Je pense que le préfixe fait partie de ces locutions qui finissent par s’imposer du fait d’une certaine puissance d’évocation et à défaut de trouver mieux. Je ne suis pas sûr que le sens originel grec soit perçu et que tout le monde y mette les mêmes représentations. C’est d’ailleurs là que prendre en compte le rôle de l’imaginaire est intéressant. Ce genre de préfixe en est gorgé. Il signale l’inscription croissante de pans entiers des vies humaines dans un type particulier de milieu technique, avec l’espèce de double frisson de fascination et d’angoisse vis-à-vis de quelque chose qui paraît nébuleux, mystérieux : comme un monde à part.
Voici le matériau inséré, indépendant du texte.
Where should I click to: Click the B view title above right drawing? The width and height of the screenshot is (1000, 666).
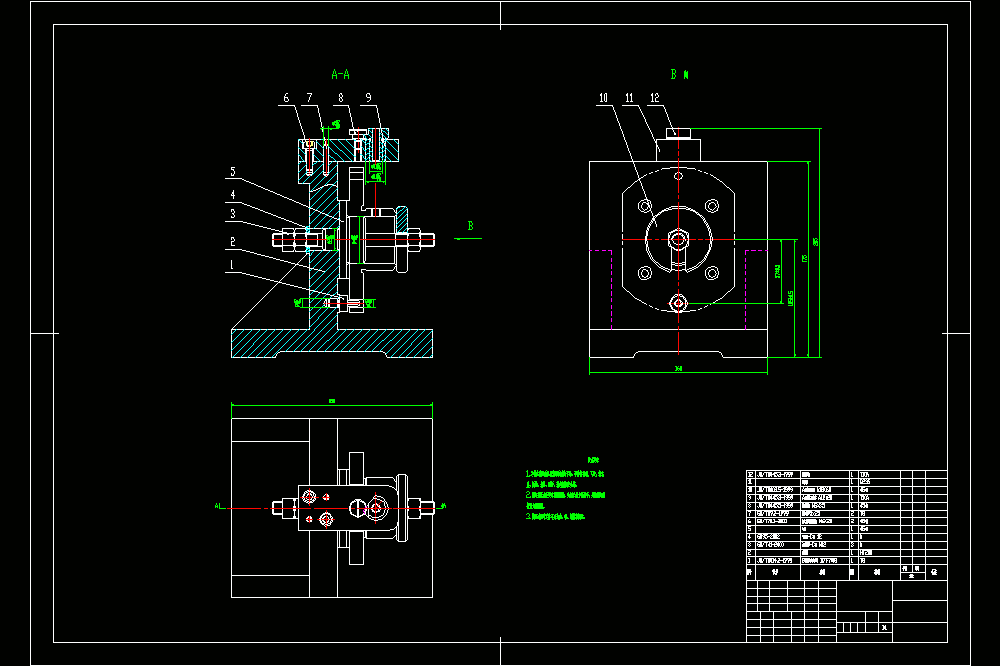679,75
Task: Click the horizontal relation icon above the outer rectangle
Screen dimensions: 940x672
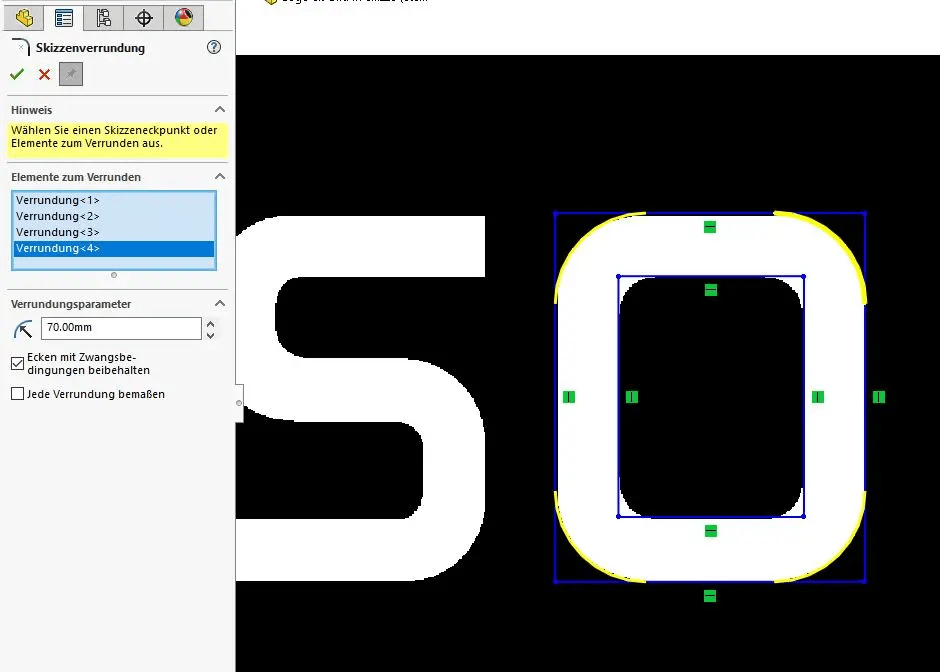Action: [x=710, y=227]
Perçu comme plein de menaces aussi…

Tu as choisi de nommer ton livre Cyberpunk’s Not Dead en t’inspirant d’un fameux slogan. C’est ironique ? Ou c’est un cri du coeur ?

C’est plus un clin d’œil auquel il était difficile de résister et, pour relier plus directement au contenu du livre, une autre manière de dire : Cyberpunk is now. Une part de cet imaginaire a comme débordé dans la « réalité ». Pas sûr que ce soit le monde dans lequel nous aurions eu envie de vivre. Mais une partie de ce qui avait été imaginé sous forme hypothétique ou spéculative paraît désormais présente. Bien sûr, il ne faut pas s’arrêter à l’esthétique de surface. Les panneaux d’affichage publicitaire à LED commencent à être plus présents que les néons dans les paysages urbains et les cœurs de ville aseptisés ne ressemblent pas aux rues de Blade Runner ou de la Conurb. En revanche, il y a des proximités troublantes entre ce qui relevait de l’anticipation fictionnelle et un certain contexte socioéconomique, technologique, etc., avec lequel nous sommes familiers. C’est là que le cyberpunk peut être poussé un cran plus loin, en activant une forme de réflexion, critique à certains égards, sur des phénomènes ou tendances qui paraissent brouiller la frontière entre fiction d’hier et monde d’aujourd’hui.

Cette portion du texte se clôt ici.